Hi gogalthorp! Thank you for your reply.
I did try proprietary driver, but I am not sure of the results. There is a problem with Ati proprietary drivers versions higher than 13.04 and my laptop. Driver basically works but not the backlight, so the screen is completely black and I am not able to login and use the laptop. It is same situation on Windows.
I can try a quick install of openSUSE 12.3 with Ati 13.04 drivers if you think it might help.
Regards!

I just tried youtube on openSUSE 12.3_x64 with Ati 13.04 proprietary driver. Same problem as described in first post. :frowning:

On 2013-12-15 12:06, gkurel wrote:
>
> I just tried youtube on openSUSE 12.3_x64 with Ati 13.04 proprietary
> driver. Same problem as described in first post. :frowning:

I avoid AMD/Ati drivers, so I’m not conversant with their drivers. But I
do know that some cards are simply too old and do not get up to date
proprietary drivers. The cards fail to work correctly with the open
source drivers, they fail to work with the old proprietary drivers
because current X is not compatible, and do not have modern proprietary
drivers. A very unfortunate situation.

I do not have a list of such cards, sorry.


Cheers / Saludos,

Carlos E. R.
(from 12.3 x86_64 “Dartmouth” at Telcontar)

Hi Robin. Thank you for your insight, but I don’t think that problem lies in video driver in general because I tried openSUSE 13.1_x64 on old Radeon HD 3200 and it works flawlessly. Even my old Atom desktop board with Intel GMA 3150 works fine. Could it be some specific setting in driver or some internal in flash itself? Everything else works without a problem, videos in VLC work great, and when I remove flash plugin, HTML 5 youtube video works with no artifacts or glitches (however, not all videos are playable without flash plugin - some explicitly require flash plugin). I am totally puzzled with this problem…

On 2013-12-15 16:36, gkurel wrote:
>
> Hi Robin. Thank you for your insight, but I don’t think that problem
> lies in video driver in general because I tried openSUSE 13.1_x64 on old
> Radeon HD 3200 and it works flawlessly.

Well, it is not the same hardware, you can not compare both. Your other
machine has «Ati Mobility Radeon 5470 dedicated GPU»


Cheers / Saludos,

Carlos E. R.
(from 12.3 x86_64 “Dartmouth” at Telcontar)
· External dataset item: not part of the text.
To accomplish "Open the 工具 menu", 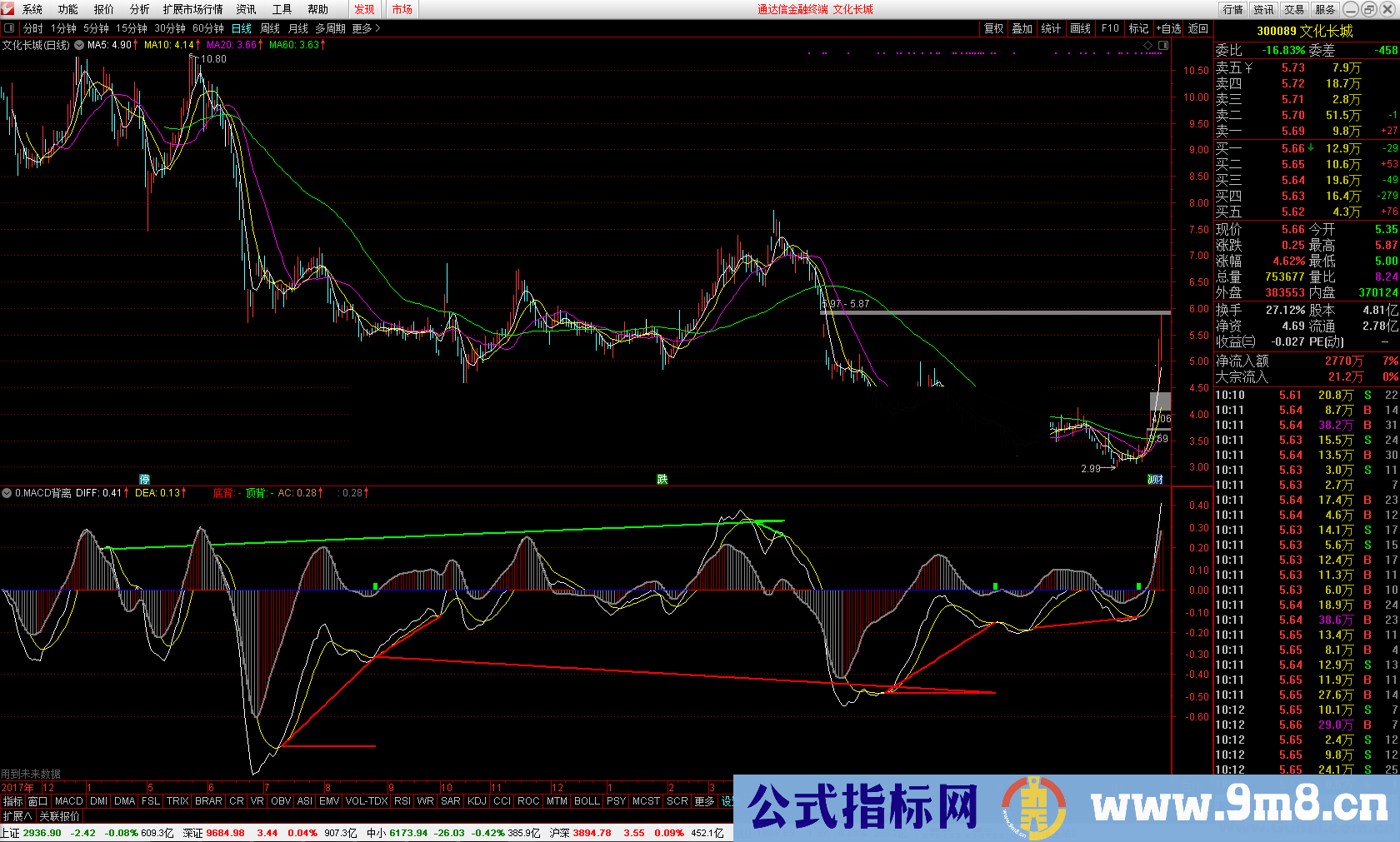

Yes Robin, you are right. Obviously there is something wrong with my setup, otherwise I would not have this problem :). I was referring to part that Radeon HD 5470 video card is too old. Radeon HD 3200 is older than 5470 but it works OK. Having this in mind, 5470 should be better supported, but it seems this is not the case. I just hope that something is wrong with configuration on application level, rather than hardware or driver level.
I downloaded a few versions of same video from youtube, but with different video encoding and tried to play it in VLC. I get the same problem when playing H264 (H264-MPEG-4 AVC part 10, to be exact) version, while other versions (3gp, Vorbis, …) are played without problem. I’ll keep on digging…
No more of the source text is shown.